* [Word and item position data]

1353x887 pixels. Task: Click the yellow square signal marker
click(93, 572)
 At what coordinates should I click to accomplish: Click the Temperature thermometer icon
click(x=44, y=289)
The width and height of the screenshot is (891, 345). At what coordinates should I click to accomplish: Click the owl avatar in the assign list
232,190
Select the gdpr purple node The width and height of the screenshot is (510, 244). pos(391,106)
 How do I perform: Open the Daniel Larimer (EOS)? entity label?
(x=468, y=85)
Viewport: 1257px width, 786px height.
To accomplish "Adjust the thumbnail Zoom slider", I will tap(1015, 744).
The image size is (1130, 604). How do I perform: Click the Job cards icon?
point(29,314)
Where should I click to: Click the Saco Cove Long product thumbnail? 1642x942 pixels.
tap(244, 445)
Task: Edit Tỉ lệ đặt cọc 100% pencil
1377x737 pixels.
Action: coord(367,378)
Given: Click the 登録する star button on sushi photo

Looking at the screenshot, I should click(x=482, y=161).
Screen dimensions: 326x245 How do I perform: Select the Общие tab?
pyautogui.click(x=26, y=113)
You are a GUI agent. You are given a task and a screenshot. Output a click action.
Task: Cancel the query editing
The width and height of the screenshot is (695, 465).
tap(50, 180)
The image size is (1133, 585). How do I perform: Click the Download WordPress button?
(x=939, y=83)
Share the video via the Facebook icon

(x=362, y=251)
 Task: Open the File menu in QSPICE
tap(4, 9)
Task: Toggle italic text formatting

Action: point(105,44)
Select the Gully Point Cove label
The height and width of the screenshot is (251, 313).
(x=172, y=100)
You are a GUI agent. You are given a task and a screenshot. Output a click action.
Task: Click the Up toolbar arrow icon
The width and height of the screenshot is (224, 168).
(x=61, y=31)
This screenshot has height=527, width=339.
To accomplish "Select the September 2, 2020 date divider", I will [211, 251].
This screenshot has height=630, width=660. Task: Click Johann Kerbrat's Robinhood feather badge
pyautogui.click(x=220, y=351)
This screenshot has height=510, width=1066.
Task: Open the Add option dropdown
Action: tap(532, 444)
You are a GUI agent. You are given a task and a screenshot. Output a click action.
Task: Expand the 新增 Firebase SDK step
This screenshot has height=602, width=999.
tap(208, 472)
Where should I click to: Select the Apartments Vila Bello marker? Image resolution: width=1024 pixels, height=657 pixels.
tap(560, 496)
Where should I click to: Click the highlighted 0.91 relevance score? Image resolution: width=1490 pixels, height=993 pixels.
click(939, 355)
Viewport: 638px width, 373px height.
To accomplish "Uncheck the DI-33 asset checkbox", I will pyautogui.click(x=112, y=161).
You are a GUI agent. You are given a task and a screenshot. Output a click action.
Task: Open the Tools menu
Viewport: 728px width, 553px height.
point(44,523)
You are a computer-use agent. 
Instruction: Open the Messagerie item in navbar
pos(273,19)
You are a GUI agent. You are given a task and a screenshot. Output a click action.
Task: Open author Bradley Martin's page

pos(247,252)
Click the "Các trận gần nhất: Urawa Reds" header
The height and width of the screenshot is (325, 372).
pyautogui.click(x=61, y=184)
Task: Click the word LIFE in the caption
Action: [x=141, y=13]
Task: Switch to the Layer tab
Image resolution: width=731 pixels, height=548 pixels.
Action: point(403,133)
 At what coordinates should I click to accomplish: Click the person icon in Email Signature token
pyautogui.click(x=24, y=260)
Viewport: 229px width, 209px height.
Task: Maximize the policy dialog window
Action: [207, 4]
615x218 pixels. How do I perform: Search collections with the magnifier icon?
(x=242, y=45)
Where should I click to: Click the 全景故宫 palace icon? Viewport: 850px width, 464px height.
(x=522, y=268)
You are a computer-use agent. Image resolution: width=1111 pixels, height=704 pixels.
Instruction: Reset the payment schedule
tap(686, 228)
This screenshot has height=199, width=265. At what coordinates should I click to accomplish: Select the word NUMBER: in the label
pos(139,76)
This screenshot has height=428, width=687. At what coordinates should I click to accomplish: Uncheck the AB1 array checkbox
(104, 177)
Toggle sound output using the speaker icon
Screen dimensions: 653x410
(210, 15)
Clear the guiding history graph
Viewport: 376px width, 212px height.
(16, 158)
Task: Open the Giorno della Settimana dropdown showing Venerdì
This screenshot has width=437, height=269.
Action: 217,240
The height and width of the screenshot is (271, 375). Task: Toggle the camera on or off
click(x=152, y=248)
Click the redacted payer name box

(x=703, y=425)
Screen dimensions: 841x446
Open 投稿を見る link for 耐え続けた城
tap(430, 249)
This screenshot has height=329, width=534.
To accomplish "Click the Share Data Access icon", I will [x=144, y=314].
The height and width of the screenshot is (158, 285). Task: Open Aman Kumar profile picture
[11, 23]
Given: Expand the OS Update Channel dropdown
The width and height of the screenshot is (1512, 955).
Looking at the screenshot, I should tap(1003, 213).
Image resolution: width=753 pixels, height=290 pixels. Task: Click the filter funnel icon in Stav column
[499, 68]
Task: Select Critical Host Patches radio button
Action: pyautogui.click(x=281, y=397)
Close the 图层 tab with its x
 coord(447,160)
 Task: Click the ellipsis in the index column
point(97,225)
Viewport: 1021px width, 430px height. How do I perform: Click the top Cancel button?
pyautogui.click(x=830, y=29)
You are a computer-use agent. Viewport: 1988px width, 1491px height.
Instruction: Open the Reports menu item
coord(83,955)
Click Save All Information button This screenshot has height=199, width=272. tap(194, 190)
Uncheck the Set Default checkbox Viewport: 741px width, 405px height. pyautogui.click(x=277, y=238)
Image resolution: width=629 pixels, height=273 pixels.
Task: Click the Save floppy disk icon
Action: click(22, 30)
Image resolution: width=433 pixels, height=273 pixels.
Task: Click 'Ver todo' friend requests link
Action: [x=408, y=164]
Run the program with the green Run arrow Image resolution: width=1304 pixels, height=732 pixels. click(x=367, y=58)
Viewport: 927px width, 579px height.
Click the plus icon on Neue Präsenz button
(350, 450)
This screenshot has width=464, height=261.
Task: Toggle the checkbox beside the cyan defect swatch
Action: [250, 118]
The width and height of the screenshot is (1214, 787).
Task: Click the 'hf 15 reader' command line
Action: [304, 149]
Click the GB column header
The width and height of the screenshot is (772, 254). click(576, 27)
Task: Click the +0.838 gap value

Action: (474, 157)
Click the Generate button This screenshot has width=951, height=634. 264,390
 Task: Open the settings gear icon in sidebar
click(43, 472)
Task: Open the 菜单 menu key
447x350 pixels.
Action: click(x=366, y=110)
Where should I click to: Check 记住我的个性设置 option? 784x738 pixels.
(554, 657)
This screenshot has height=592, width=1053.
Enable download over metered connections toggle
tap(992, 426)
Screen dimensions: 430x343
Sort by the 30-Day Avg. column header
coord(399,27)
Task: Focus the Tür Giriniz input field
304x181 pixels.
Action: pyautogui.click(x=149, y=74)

* [Exercise prompt] Rewrite all of the data above, replacing "thermometer" with "gauge" and leaving everything else as it is.

* [Task output]
1353x887 pixels. Task: Click the yellow square signal marker
click(93, 572)
 At what coordinates should I click to accomplish: Click the Temperature gauge icon
click(x=44, y=289)
The width and height of the screenshot is (891, 345). At what coordinates should I click to accomplish: Click the owl avatar in the assign list
232,190
Select the gdpr purple node The width and height of the screenshot is (510, 244). pos(391,106)
 How do I perform: Open the Daniel Larimer (EOS)? entity label?
(x=468, y=85)
Viewport: 1257px width, 786px height.
To accomplish "Adjust the thumbnail Zoom slider", I will tap(1015, 744).
The image size is (1130, 604). How do I perform: Click the Job cards icon?
point(29,314)
Where should I click to: Click the Saco Cove Long product thumbnail? 1642x942 pixels.
tap(244, 445)
Task: Edit Tỉ lệ đặt cọc 100% pencil
1377x737 pixels.
Action: coord(367,378)
Given: Click the 登録する star button on sushi photo

Looking at the screenshot, I should click(x=482, y=161).
Screen dimensions: 326x245 How do I perform: Select the Общие tab?
pyautogui.click(x=26, y=113)
You are a GUI agent. You are given a task and a screenshot. Output a click action.
Task: Cancel the query editing
The width and height of the screenshot is (695, 465).
tap(50, 180)
The image size is (1133, 585). How do I perform: Click the Download WordPress button?
(x=939, y=83)
Share the video via the Facebook icon

(x=362, y=251)
 Task: Open the File menu in QSPICE
tap(4, 9)
Task: Toggle italic text formatting

Action: point(105,44)
Select the Gully Point Cove label
The height and width of the screenshot is (251, 313).
(x=172, y=100)
You are a GUI agent. You are given a task and a screenshot. Output a click action.
Task: Click the Up toolbar arrow icon
The width and height of the screenshot is (224, 168).
(x=61, y=31)
This screenshot has height=527, width=339.
To accomplish "Select the September 2, 2020 date divider", I will [211, 251].
This screenshot has height=630, width=660. Task: Click Johann Kerbrat's Robinhood feather badge
pyautogui.click(x=220, y=351)
This screenshot has height=510, width=1066.
Task: Open the Add option dropdown
Action: tap(532, 444)
You are a GUI agent. You are given a task and a screenshot. Output a click action.
Task: Expand the 新增 Firebase SDK step
This screenshot has height=602, width=999.
tap(208, 472)
Where should I click to: Select the Apartments Vila Bello marker? Image resolution: width=1024 pixels, height=657 pixels.
tap(560, 496)
Where should I click to: Click the highlighted 0.91 relevance score? Image resolution: width=1490 pixels, height=993 pixels.
click(939, 355)
Viewport: 638px width, 373px height.
To accomplish "Uncheck the DI-33 asset checkbox", I will pyautogui.click(x=112, y=161).
You are a GUI agent. You are given a task and a screenshot. Output a click action.
Task: Open the Tools menu
Viewport: 728px width, 553px height.
point(44,523)
You are a computer-use agent. 
Instruction: Open the Messagerie item in navbar
pos(273,19)
You are a GUI agent. You are given a task and a screenshot. Output a click action.
Task: Open author Bradley Martin's page

pos(247,252)
Click the "Các trận gần nhất: Urawa Reds" header
The height and width of the screenshot is (325, 372).
pyautogui.click(x=61, y=184)
Task: Click the word LIFE in the caption
Action: [x=141, y=13]
Task: Switch to the Layer tab
Image resolution: width=731 pixels, height=548 pixels.
Action: point(403,133)
 At what coordinates should I click to accomplish: Click the person icon in Email Signature token
pyautogui.click(x=24, y=260)
Viewport: 229px width, 209px height.
Task: Maximize the policy dialog window
Action: [207, 4]
615x218 pixels. How do I perform: Search collections with the magnifier icon?
(x=242, y=45)
Where should I click to: Click the 全景故宫 palace icon? Viewport: 850px width, 464px height.
(x=522, y=268)
You are a computer-use agent. Image resolution: width=1111 pixels, height=704 pixels.
Instruction: Reset the payment schedule
tap(686, 228)
This screenshot has height=199, width=265. At what coordinates should I click to accomplish: Select the word NUMBER: in the label
pos(139,76)
This screenshot has height=428, width=687. At what coordinates should I click to accomplish: Uncheck the AB1 array checkbox
(104, 177)
Toggle sound output using the speaker icon
Screen dimensions: 653x410
(210, 15)
Clear the guiding history graph
Viewport: 376px width, 212px height.
(16, 158)
Task: Open the Giorno della Settimana dropdown showing Venerdì
This screenshot has width=437, height=269.
Action: 217,240
The height and width of the screenshot is (271, 375). Task: Toggle the camera on or off
click(x=152, y=248)
Click the redacted payer name box

(x=703, y=425)
Screen dimensions: 841x446
Open 投稿を見る link for 耐え続けた城
tap(430, 249)
This screenshot has height=329, width=534.
To accomplish "Click the Share Data Access icon", I will [x=144, y=314].
The height and width of the screenshot is (158, 285). Task: Open Aman Kumar profile picture
[11, 23]
Given: Expand the OS Update Channel dropdown
The width and height of the screenshot is (1512, 955).
Looking at the screenshot, I should tap(1003, 213).
Image resolution: width=753 pixels, height=290 pixels. Task: Click the filter funnel icon in Stav column
[499, 68]
Task: Select Critical Host Patches radio button
Action: pyautogui.click(x=281, y=397)
Close the 图层 tab with its x
 coord(447,160)
 Task: Click the ellipsis in the index column
point(97,225)
Viewport: 1021px width, 430px height. How do I perform: Click the top Cancel button?
pyautogui.click(x=830, y=29)
You are a computer-use agent. Viewport: 1988px width, 1491px height.
Instruction: Open the Reports menu item
coord(83,955)
Click Save All Information button This screenshot has height=199, width=272. tap(194, 190)
Uncheck the Set Default checkbox Viewport: 741px width, 405px height. pyautogui.click(x=277, y=238)
Image resolution: width=629 pixels, height=273 pixels.
Task: Click the Save floppy disk icon
Action: click(22, 30)
Image resolution: width=433 pixels, height=273 pixels.
Task: Click 'Ver todo' friend requests link
Action: [x=408, y=164]
Run the program with the green Run arrow Image resolution: width=1304 pixels, height=732 pixels. click(x=367, y=58)
Viewport: 927px width, 579px height.
Click the plus icon on Neue Präsenz button
(350, 450)
This screenshot has width=464, height=261.
Task: Toggle the checkbox beside the cyan defect swatch
Action: [250, 118]
The width and height of the screenshot is (1214, 787).
Task: Click the 'hf 15 reader' command line
Action: [304, 149]
Click the GB column header
The width and height of the screenshot is (772, 254). click(576, 27)
Task: Click the +0.838 gap value

Action: (474, 157)
Click the Generate button This screenshot has width=951, height=634. 264,390
 Task: Open the settings gear icon in sidebar
click(43, 472)
Task: Open the 菜单 menu key
447x350 pixels.
Action: click(x=366, y=110)
Where should I click to: Check 记住我的个性设置 option? 784x738 pixels.
(554, 657)
This screenshot has height=592, width=1053.
Enable download over metered connections toggle
tap(992, 426)
Screen dimensions: 430x343
Sort by the 30-Day Avg. column header
coord(399,27)
Task: Focus the Tür Giriniz input field
304x181 pixels.
Action: pyautogui.click(x=149, y=74)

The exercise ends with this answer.